Re: [PATCH v4 6/6] io_uring: add support for zone-append
From: Damien Le Moal
Date: Mon Sep 28 2020 - 21:24:08 EST
On 2020/09/29 3:58, Kanchan Joshi wrote:
[...]
> ZoneFS is better when it is about dealing at single-zone granularity,
> and direct-block seems better when it is about grouping zones (in
> various ways including striping). The latter case (i.e. grouping
> zones) requires more involved mapping, and I agree that it can be left
> to application (for both ZoneFS and raw-block backends).
> But when an application tries that on ZoneFS, apart from mapping there
> would be additional cost of indirection/fd-management (due to
> file-on-files).
There is no indirection in zonefs. fd-to-struct file/inode conversion is very
fast and happens for every system call anyway, regardless of what the fd
represents. So I really do not understand what your worry is here. If you are
worried about overhead/performance, then please show numbers. If something is
wrong, we can work on fixing it.
> And if new features (zone-append for now) are available only on
> ZoneFS, it forces application to use something that maynot be most
> optimal for its need.
"may" is not enough to convince me...
> Coming to the original problem of plumbing append - I think divergence
> started because RWF_APPEND did not have any meaning for block device.
> Did I miss any other reason?
Correct.
> How about write-anywhere semantics (RWF_RELAXED_WRITE or
> RWF_ANONYMOUS_WRITE flag) on block-dev.
"write-anywhere" ? What do you mean ? That is not possible on zoned devices,
even with zone append, since you at least need to guarantee that zones have
enough unwritten space to accept an append command.
> Zone-append works a lot like write-anywhere on block-dev (or on any
> other file that combines multiple-zones, in non-sequential fashion).

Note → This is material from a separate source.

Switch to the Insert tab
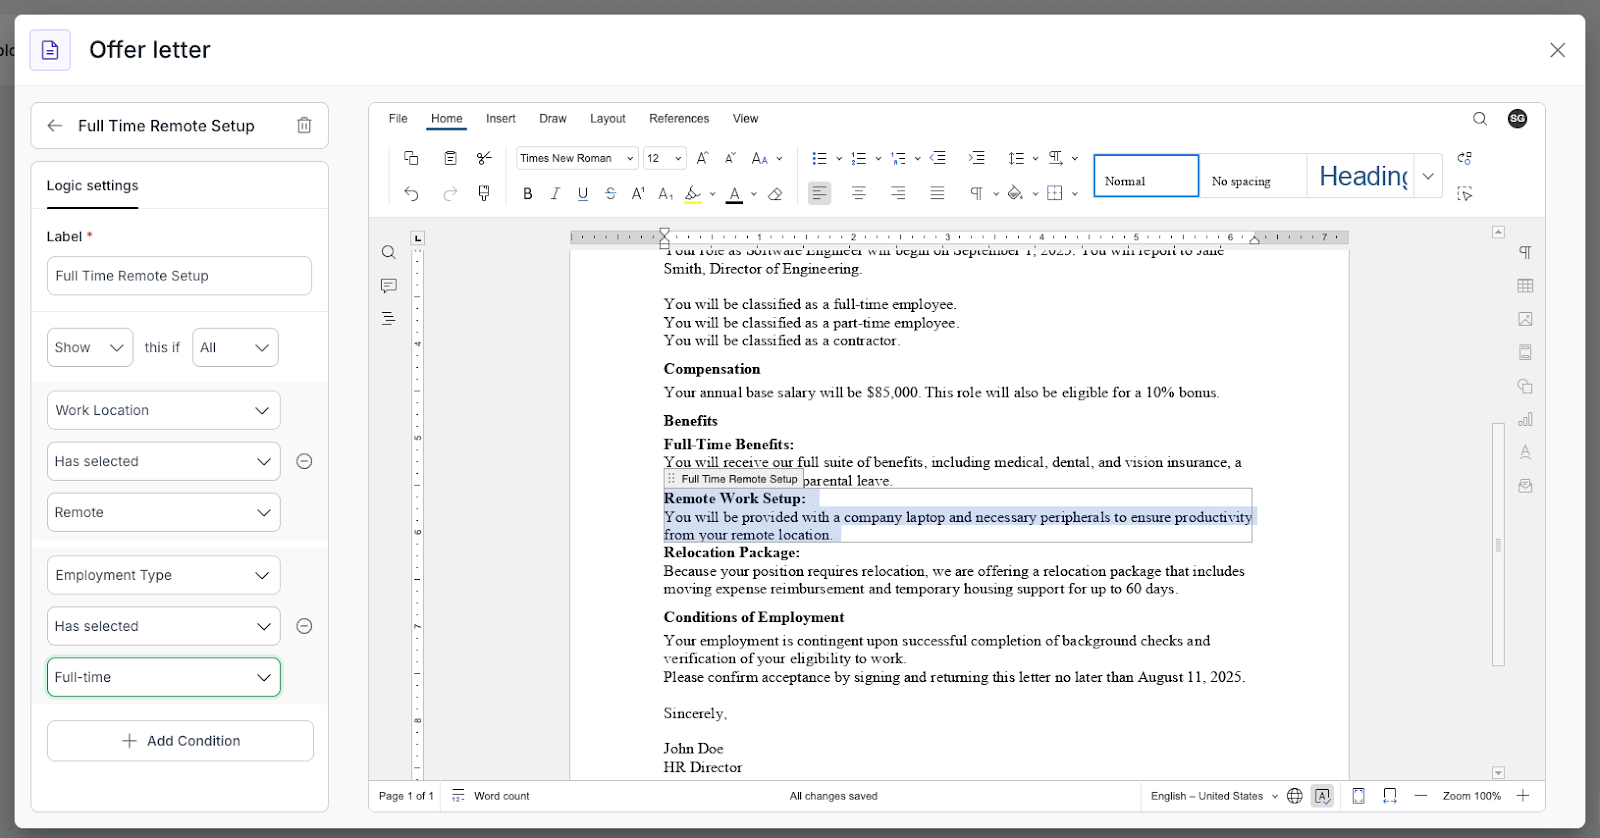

That is an over-simplification that is not helpful at all. Zone append is not
"write anywhere" at all. And "write anywhere" is not a concept that exist on
regular block devices anyway. Writes only go to the offset that the user
decided, through lseek(), pwrite() or aio->aio_offset. It is not like the block
layer decides where the writes land. The same constraint applies to zone append:
the user decide the target zone. That is not "anywhere". Please be precise with
wording and implied/desired semantic. Narrow down the scope of your concept
names for clarity.
And talking about "file that combines multiple-zones" would mean that we are now
back in FS land, not raw block device file accesses anymore. So which one are we
talking about ? It looks like you are confusing what the application does and
how it uses whatever usable interface to the device with what that interface
actually is. It is very confusing.
>>> Also it seems difficult (compared to block dev) to fit simple-copy TP
>>> in ZoneFS. The new
>>> command needs: one NVMe drive, list of source LBAs and one destination
>>> LBA. In ZoneFS, we would deal with N+1 file-descriptors (N source zone
>>> file, and one destination zone file) for that. While with block
>>> interface, we do not need more than one file-descriptor representing
>>> the entire device. With more zone-files, we face open/close overhead too.
>>
>> Are you expecting simple-copy to allow requests that are not zone aligned ? I do
>> not think that will ever happen. Otherwise, the gotcha cases for it would be far
>> too numerous. Simple-copy is essentially an optimized regular write command.
>> Similarly to that command, it will not allow copies over zone boundaries and
>> will need the destination LBA to be aligned to the destination zone WP. I have
>> not checked the TP though and given the NVMe NDA, I will stop the discussion here.
>
> TP is ratified, if that is the problem you are referring to.
Ah. Yes. Got confused with ZRWA. Simple-copy is a different story anyway. Let's
not mix it into zone append user interface please.
>
>> filesend() could be used as the interface for simple-copy. Implementing that in
>> zonefs would not be that hard. What is your plan for simple-copy interface for
>> raw block device ? An ioctl ? filesend() too ? As as with any other user level
>> API, we should not be restricted to a particular device type if we can avoid it,
>> so in-kernel emulation of the feature is needed for devices that do not have
>> simple-copy or scsi extended copy. filesend() seems to me like the best choice
>> since all of that is already implemented there.
>
> At this moment, ioctl as sync and io-uring for async. sendfile() and
> copy_file_range() takes two fds....with that we can represent copy
> from one source zone to another zone.
> But it does not fit to represent larger copy (from N source zones to
> one destination zone).
nvme passthrough ? If that does not fit your use case, then think of an
interface, its definition/semantic and propose it. But again, use a different
thread. This is mixing up zone-append and simple copy, which I do not think are
directly related.
> Not sure if I am clear, perhaps sending RFC would be better for
> discussion on simple-copy.
Separate this discussion from zone append please. Mixing up 2 problems in one
thread is not helpful to make progress.